Ads in the Bible
Sometimes in the evenings I like to stop by the local Barnes & Noble to read all of the rap magazines for free and drown my sorrows in five dollars worth of caramel frap. I stopped by the other day, and damn it if I didn't come across a couple of magazines I've been meaning to check out.
First of all, they actually had a copy of Dave Mays and Ray Benzino's Hip-Hop Weekly, the magazine they came up with after they actually managed to get fired from their own company a year or so ago. I was surprised to see it there, since I hadn't actually seen a copy anywhere since it came out (nullus) last fall.
I can't remember exactly how much it was, but I remember thinking it was ridonkulously expensive given the fact that it was basically just a buncha pictures stapled together. There's hardly anything in it to actually read. Actually subscribing to it on a weekly basis would be like subscribing to the Wall Street Journal, except even more pointless.
Also, according to its own masthead, said pictures could very well just be the same wire images mad people already post on their blogs. In other words, it's not like they're actually sending somebody out to these events with a camera or anything.
So I didn't pick up a copy of Hip-Hop Weekly. Speaking of Mays and Benzino though, there was the new issue of The Source, with Biggie on the cover.
You'll recall that back when YN announced Weezy F Hornbeck would be on the cover of this month's XXL, he mentioned that he was going to go with Biggie, but that two magazines - a rock one and a hip-hop one - had beaten him to the punch. I'm assuming The Source was the hip-hop one.
XXL has run god knows how many issues with Biggie and Pac on the cover in the past however long it's been since there was a such thing as XXL, so I though it was kinda weak that they didn't go with Biggie on the actual 10th anniversary of his death, but I guess business is business.

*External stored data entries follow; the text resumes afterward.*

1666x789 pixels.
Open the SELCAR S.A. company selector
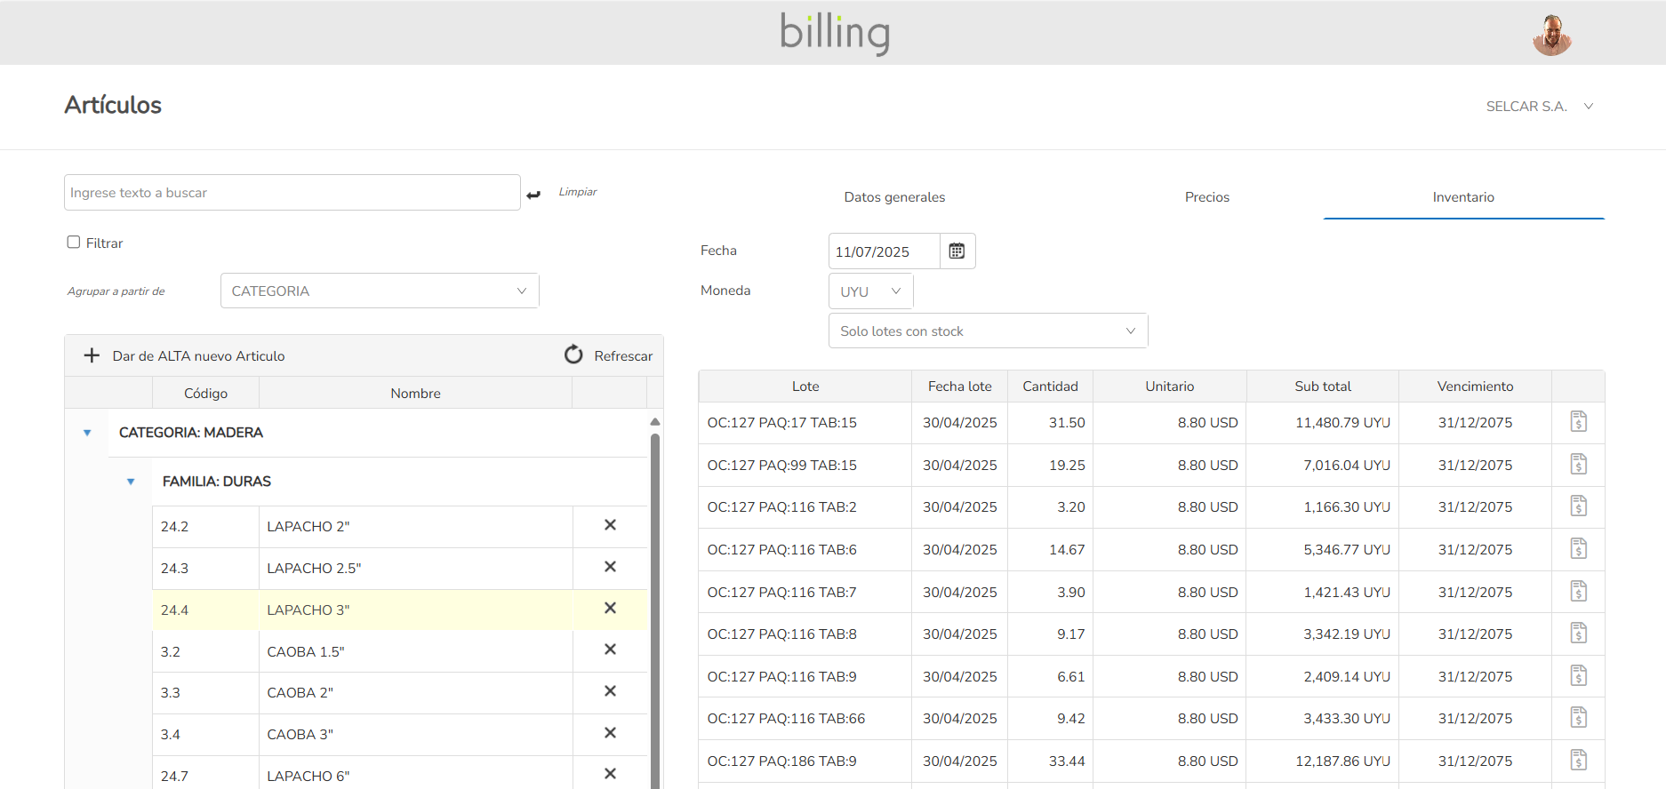[1539, 107]
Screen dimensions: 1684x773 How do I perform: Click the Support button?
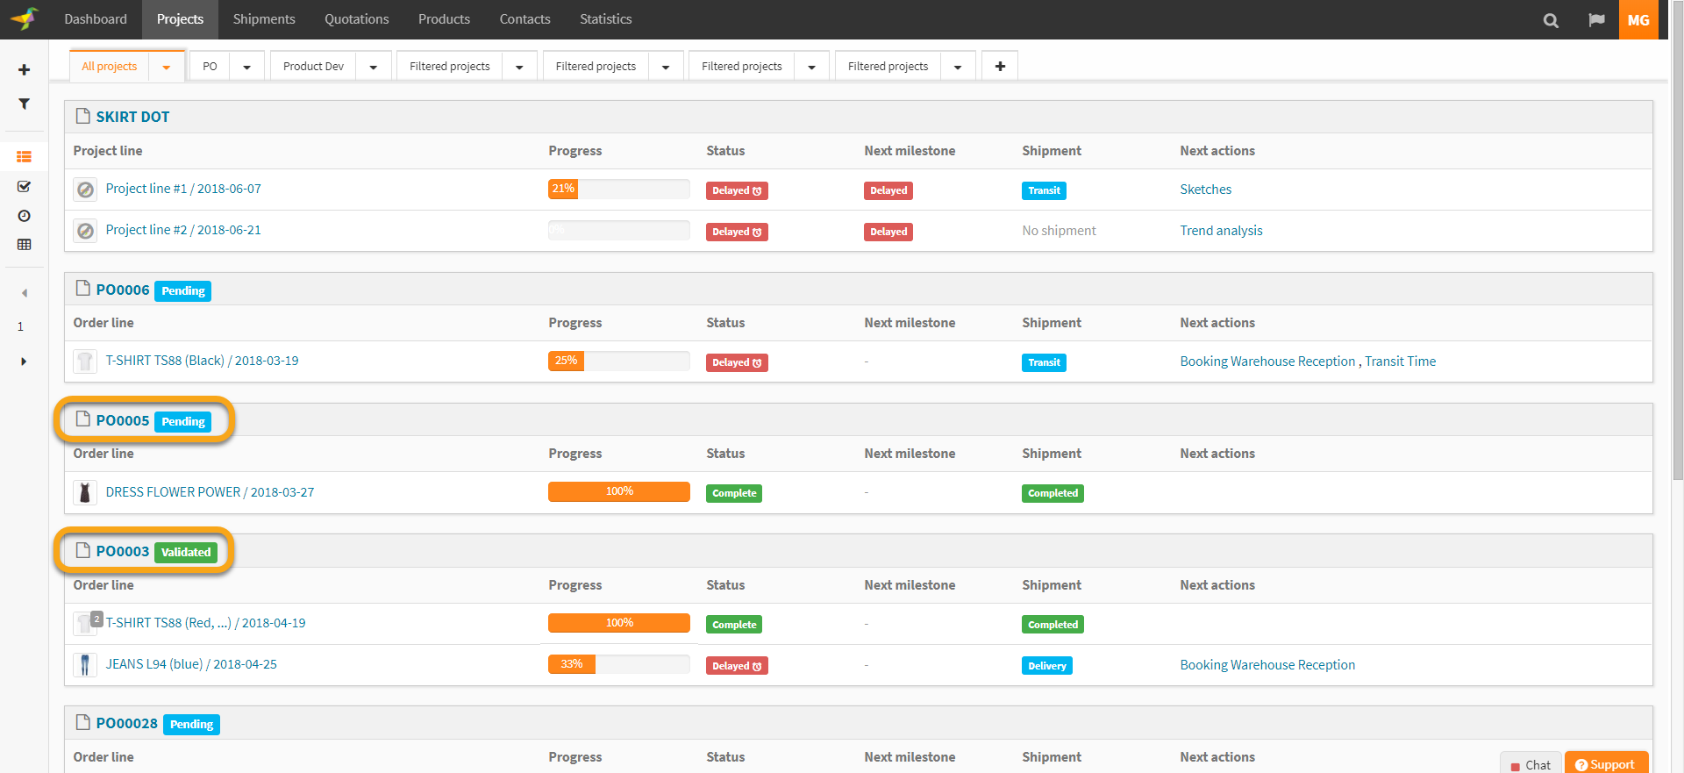(1605, 764)
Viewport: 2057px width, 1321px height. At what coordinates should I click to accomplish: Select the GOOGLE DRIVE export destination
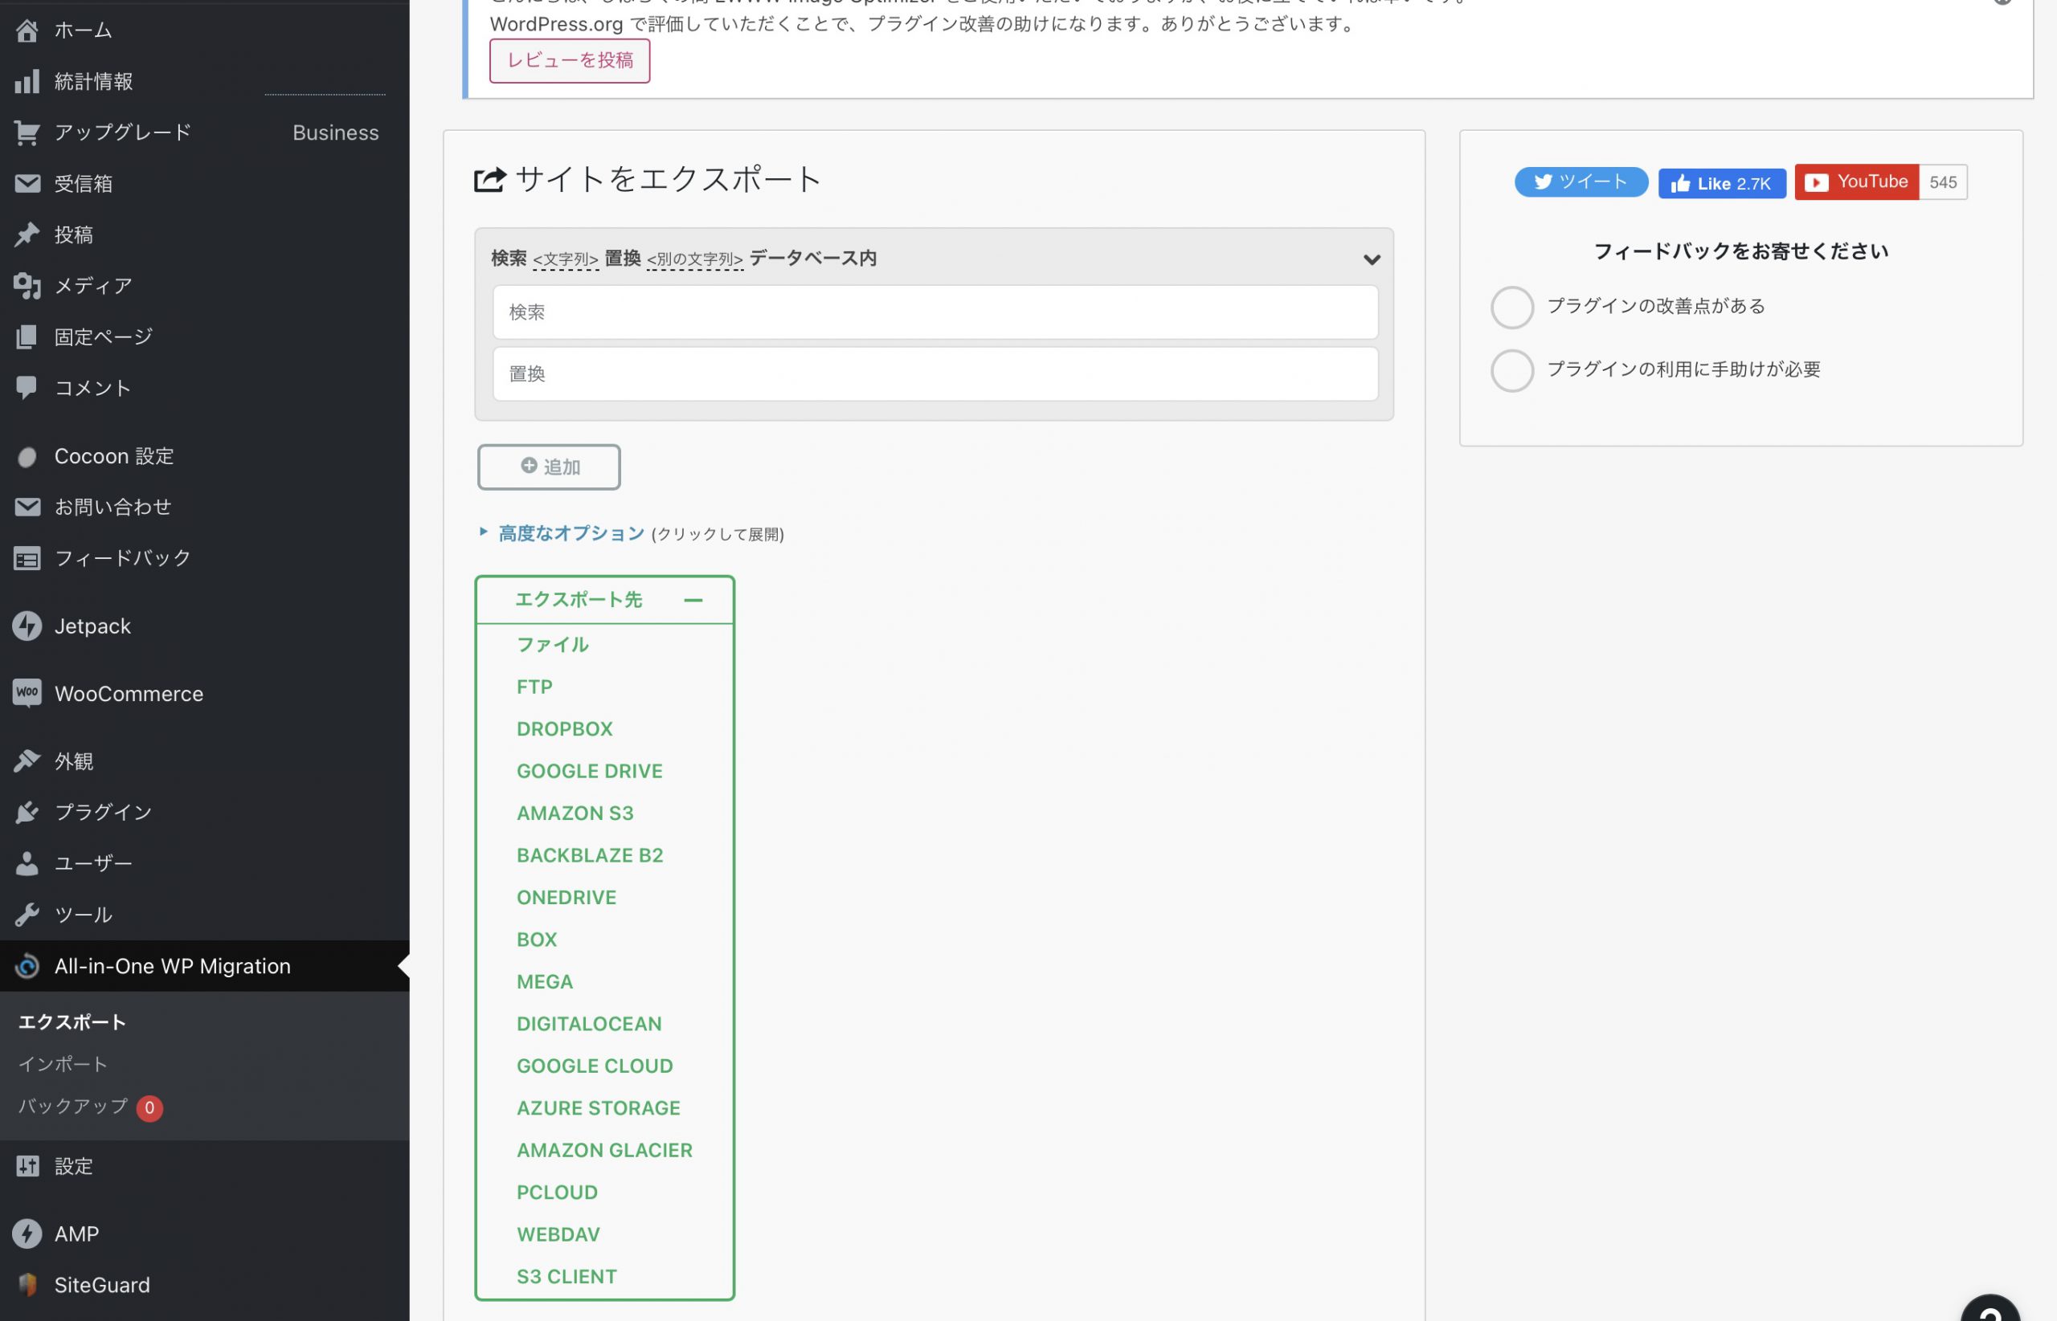click(589, 770)
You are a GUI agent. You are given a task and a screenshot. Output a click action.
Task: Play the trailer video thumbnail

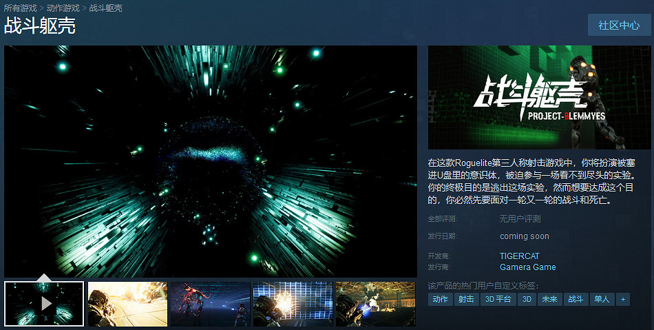[x=44, y=303]
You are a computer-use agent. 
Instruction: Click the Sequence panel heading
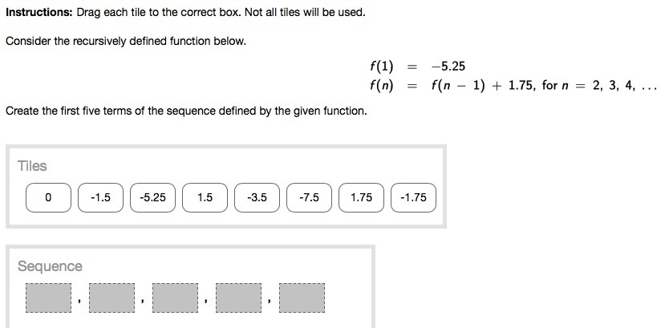[x=50, y=266]
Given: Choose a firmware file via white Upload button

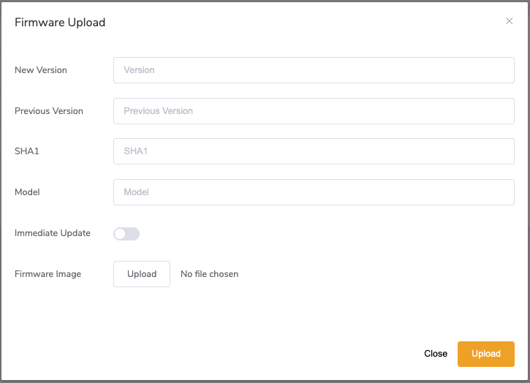Looking at the screenshot, I should point(142,274).
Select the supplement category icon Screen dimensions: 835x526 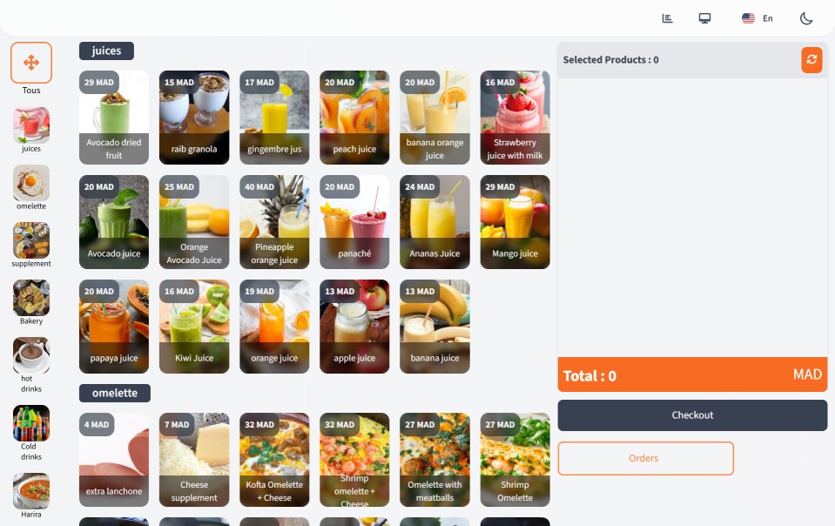click(x=31, y=240)
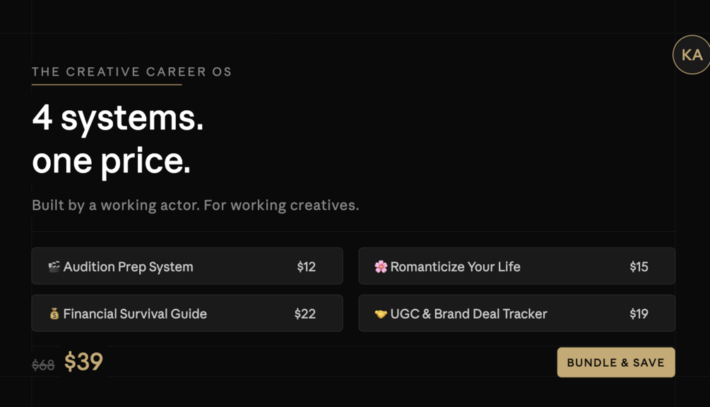
Task: Select the Romanticize Your Life card
Action: click(516, 266)
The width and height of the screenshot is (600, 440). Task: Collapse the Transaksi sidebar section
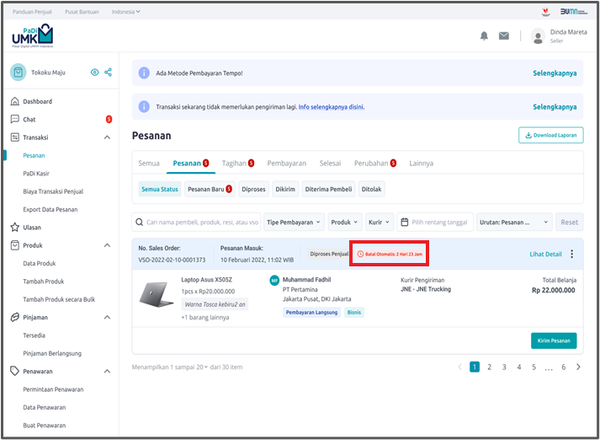pyautogui.click(x=107, y=137)

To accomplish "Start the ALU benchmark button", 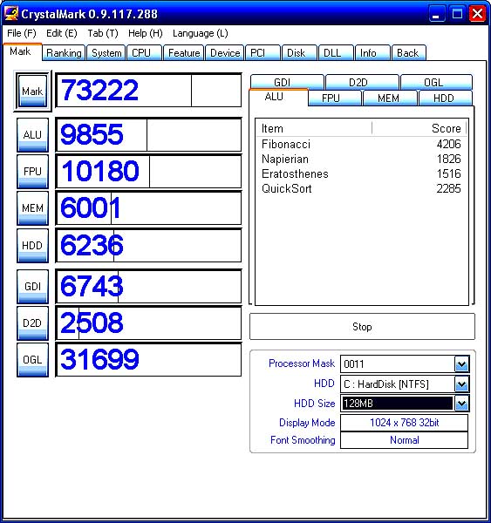I will coord(32,135).
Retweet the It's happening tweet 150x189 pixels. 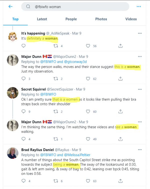56,46
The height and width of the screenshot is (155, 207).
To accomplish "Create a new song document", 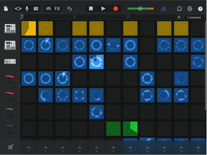I will (6, 8).
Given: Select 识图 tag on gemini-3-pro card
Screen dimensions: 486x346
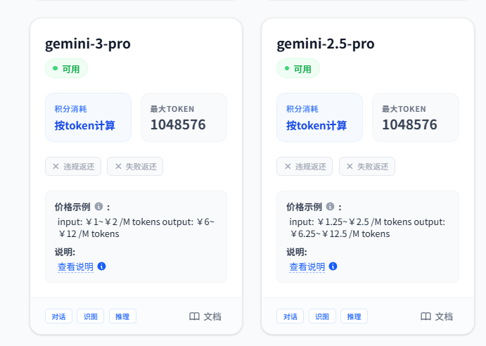Looking at the screenshot, I should pos(91,316).
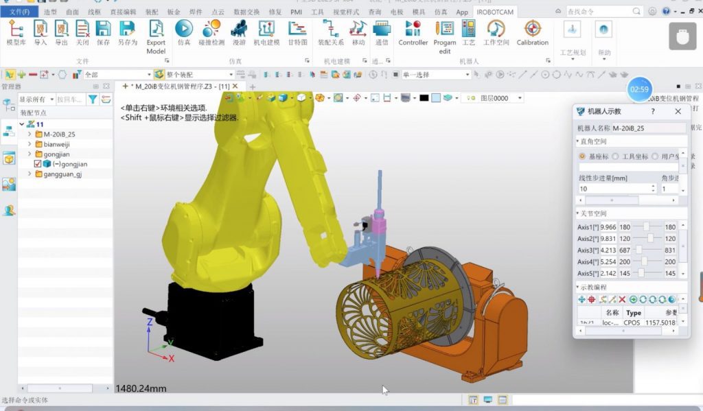This screenshot has height=411, width=703.
Task: Select the 工具坐标 radio button
Action: 615,156
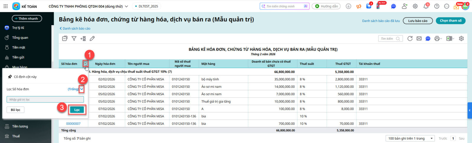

Hilariously, the fact that Biggie is on the cover is about the only thing this issue of The Source has going for it. I know some of their issues last year, when they had essentially gone out of business were ridonkulously thin, but this one might actually be thinner. Could it be that they're going out of business again, possibly for good?
Actually, it appears as if they might be hurting for editorial more so than advertising. Case in point, I picked up this month's issue, and I happened to land on a page with a Roc-A-Wear ad. So I flipped a few pages forward, but there was nothing but Roc-A-Wear ads. So I flipped a few pages backwards. Nothing but Roc-A-Wear ads.
All told, there must have been something like 30 pages with Roc-A-Wear ads on them, which seems especially ridonkulous when you consider that there's only like 100 pages in the entire issues. That's like, one-third of the entire magazine with just pictures of Jay-Z. What the fuck?
I remember reading a while ago that Jay-Z was interested in buying the magazine, but its owners weren't interested in selling, despite the fact that it's been essentially bankrupt, both creatively and commercially for years now. Is his new plan just to buy up every free page in that bitch and pretend that it's his anyway?
As short as it was, and given that half of it was pictures of Jay-Z in Africa, of course it was pretty damn light on actual content. The main features were the story about Biggie, which didn't strike me as anything special, and a story about Crime Mob - that group that had that song "Knuck If You Buck" like two or three years ago.
One thing I did find especially bothersome though was a two months late feature on blood diamonds. Not only was it not in the least bit timely, but to read it, it's pretty obvious that The Source is either on Russell Simmons' payroll, or they're too dumb to realize that Rush is on some tall Israeli's payroll. My hope is actually that it's the latter.